Aim of the exercise
Only the lines from the one containing "Task: Toggle +自选 to add to watchlist" through the last line of the material should be copied, exactly as written and without pictures.

Supplied records
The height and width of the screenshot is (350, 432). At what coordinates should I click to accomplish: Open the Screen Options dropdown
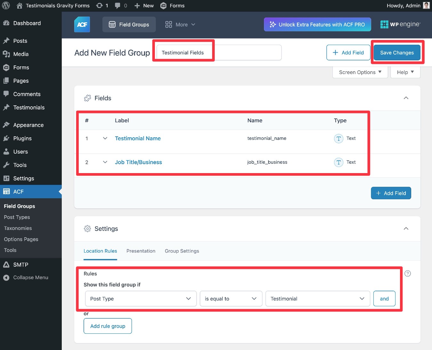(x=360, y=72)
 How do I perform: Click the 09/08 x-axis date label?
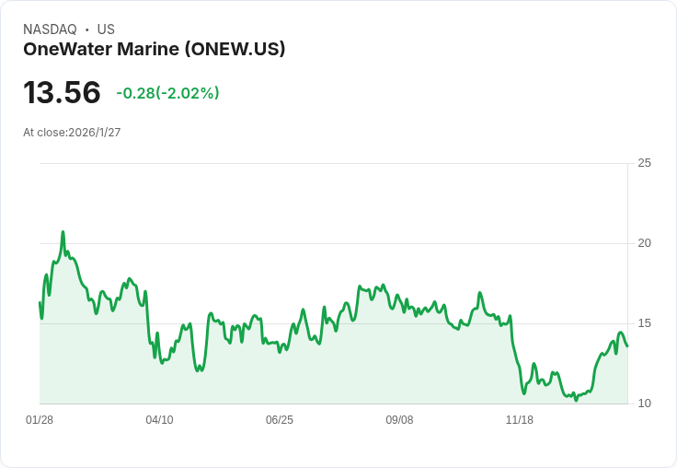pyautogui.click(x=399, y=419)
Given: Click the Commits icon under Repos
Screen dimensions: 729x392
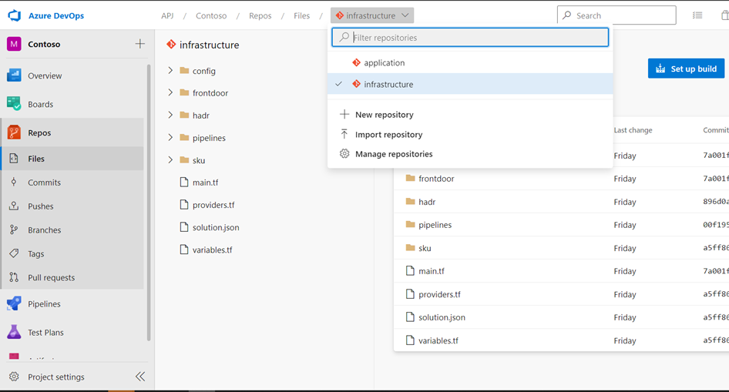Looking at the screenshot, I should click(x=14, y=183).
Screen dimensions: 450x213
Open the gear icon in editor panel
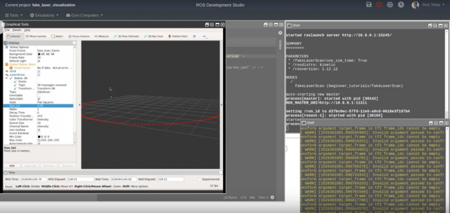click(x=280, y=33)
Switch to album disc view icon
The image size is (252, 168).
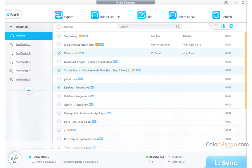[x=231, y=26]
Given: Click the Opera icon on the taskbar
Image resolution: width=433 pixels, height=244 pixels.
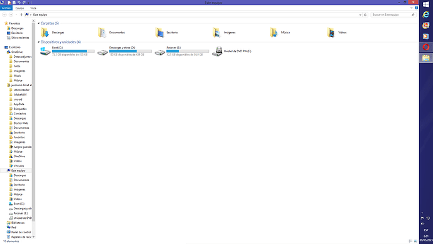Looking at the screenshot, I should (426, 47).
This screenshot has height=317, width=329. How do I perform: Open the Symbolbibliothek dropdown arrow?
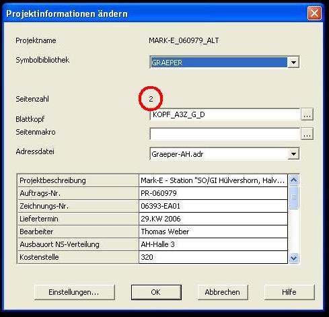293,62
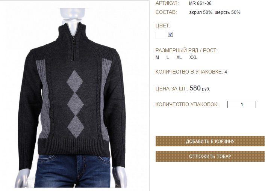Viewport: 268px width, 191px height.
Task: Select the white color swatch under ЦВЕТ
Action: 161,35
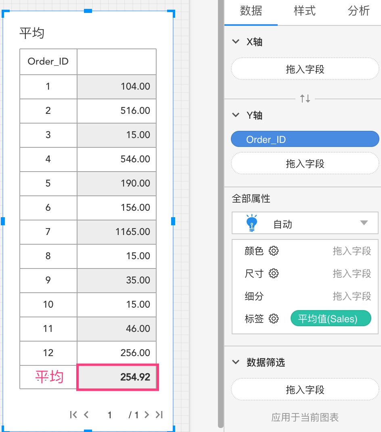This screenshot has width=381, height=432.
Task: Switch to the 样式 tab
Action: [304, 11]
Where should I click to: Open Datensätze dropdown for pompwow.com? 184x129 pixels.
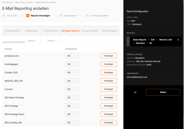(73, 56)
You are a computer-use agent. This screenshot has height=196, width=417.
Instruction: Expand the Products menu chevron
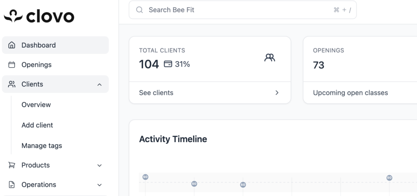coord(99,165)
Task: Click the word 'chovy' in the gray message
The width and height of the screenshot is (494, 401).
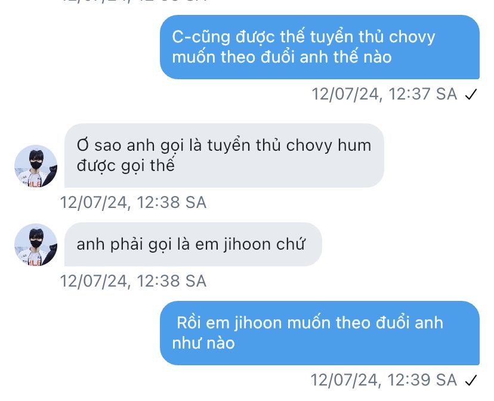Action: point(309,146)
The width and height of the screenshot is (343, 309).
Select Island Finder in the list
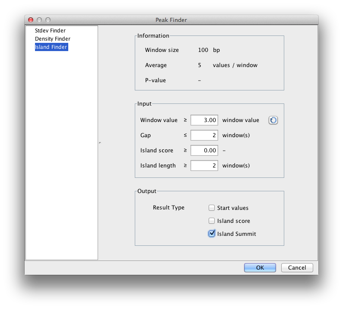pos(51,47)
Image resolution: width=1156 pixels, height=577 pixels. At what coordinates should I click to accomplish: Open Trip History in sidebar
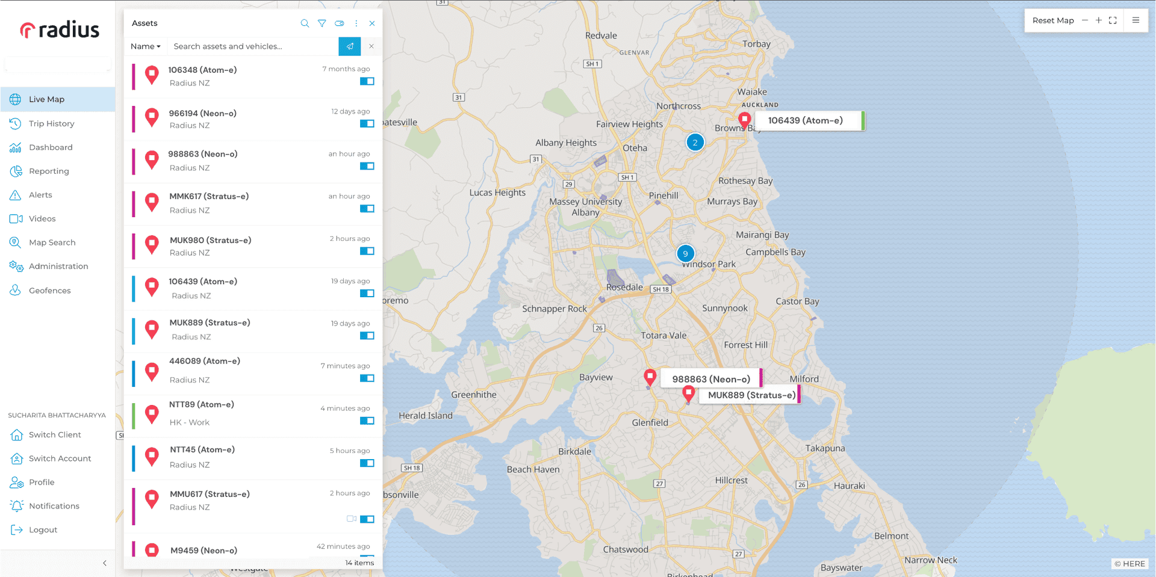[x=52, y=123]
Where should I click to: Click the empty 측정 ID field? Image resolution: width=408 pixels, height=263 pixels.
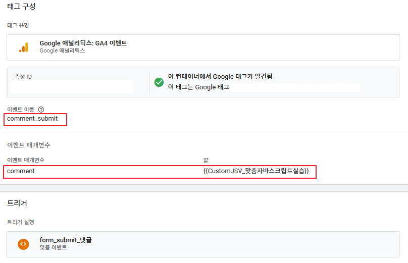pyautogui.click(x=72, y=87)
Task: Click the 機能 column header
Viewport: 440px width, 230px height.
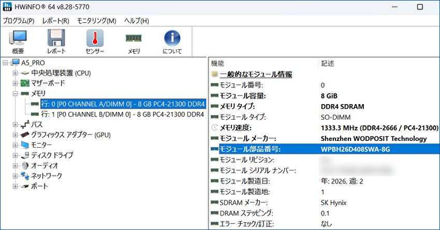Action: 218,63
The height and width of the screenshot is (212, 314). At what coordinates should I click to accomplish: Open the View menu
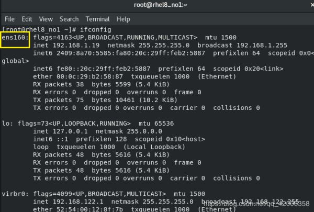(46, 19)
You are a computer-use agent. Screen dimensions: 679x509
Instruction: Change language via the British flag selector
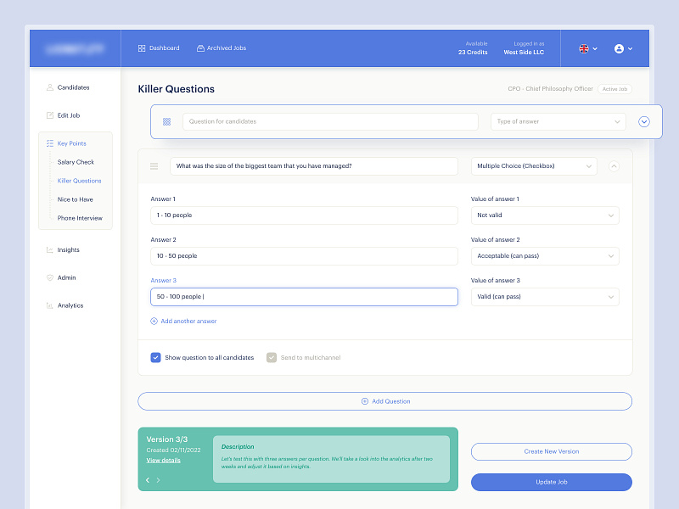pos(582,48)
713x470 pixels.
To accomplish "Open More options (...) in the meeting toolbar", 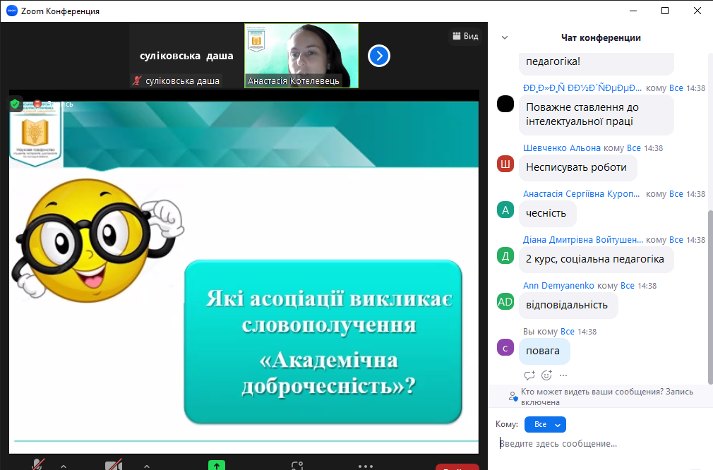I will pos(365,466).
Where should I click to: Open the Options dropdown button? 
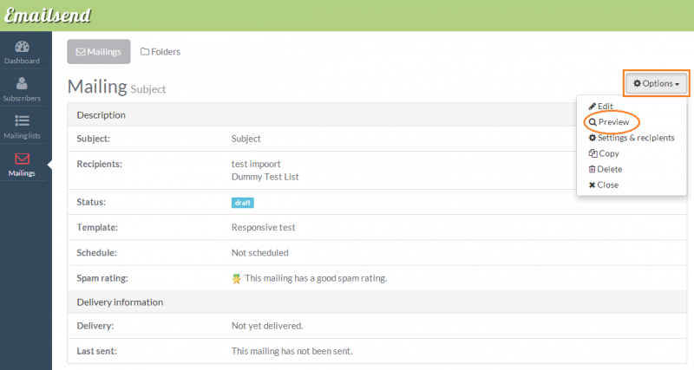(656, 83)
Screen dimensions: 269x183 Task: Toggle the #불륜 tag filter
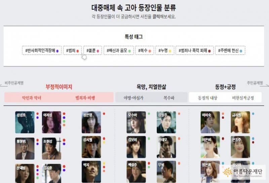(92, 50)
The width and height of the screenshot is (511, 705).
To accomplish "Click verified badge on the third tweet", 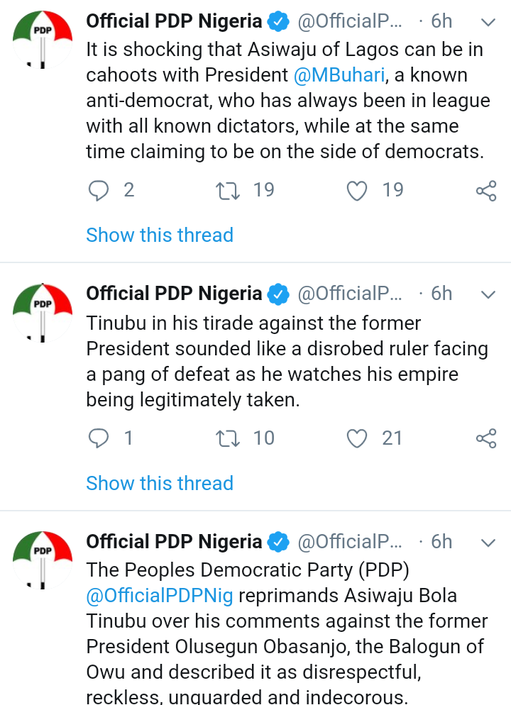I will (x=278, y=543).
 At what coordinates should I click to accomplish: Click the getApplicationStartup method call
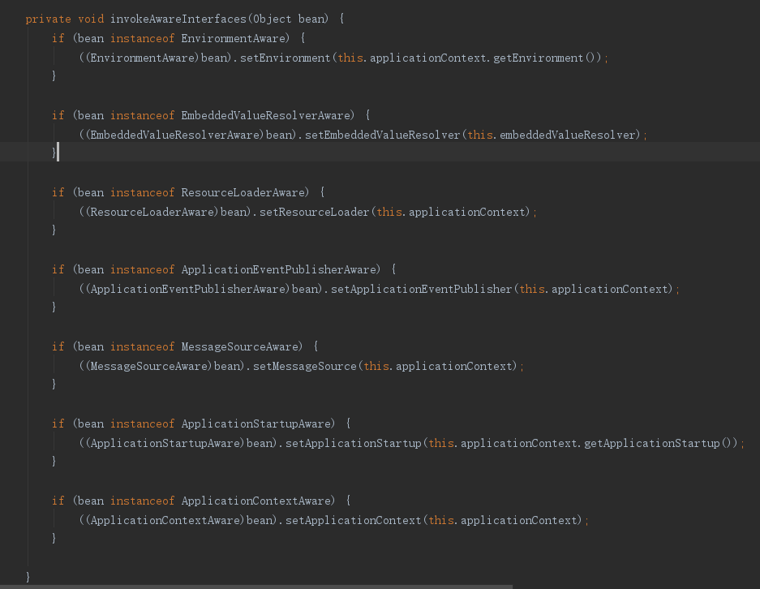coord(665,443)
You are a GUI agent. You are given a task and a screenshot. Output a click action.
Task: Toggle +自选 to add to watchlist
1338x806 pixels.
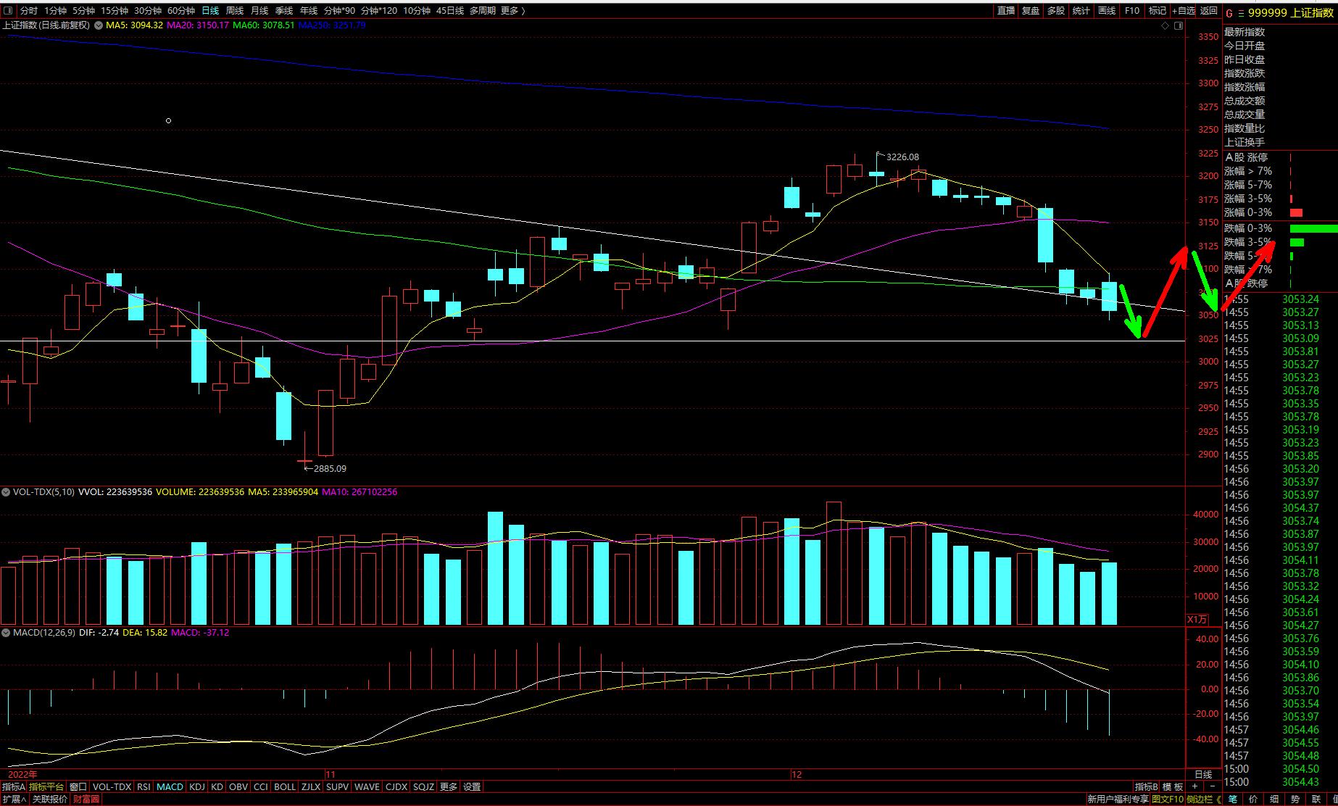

Output below
Task: Toggle +自选 to add to watchlist
1338x806 pixels.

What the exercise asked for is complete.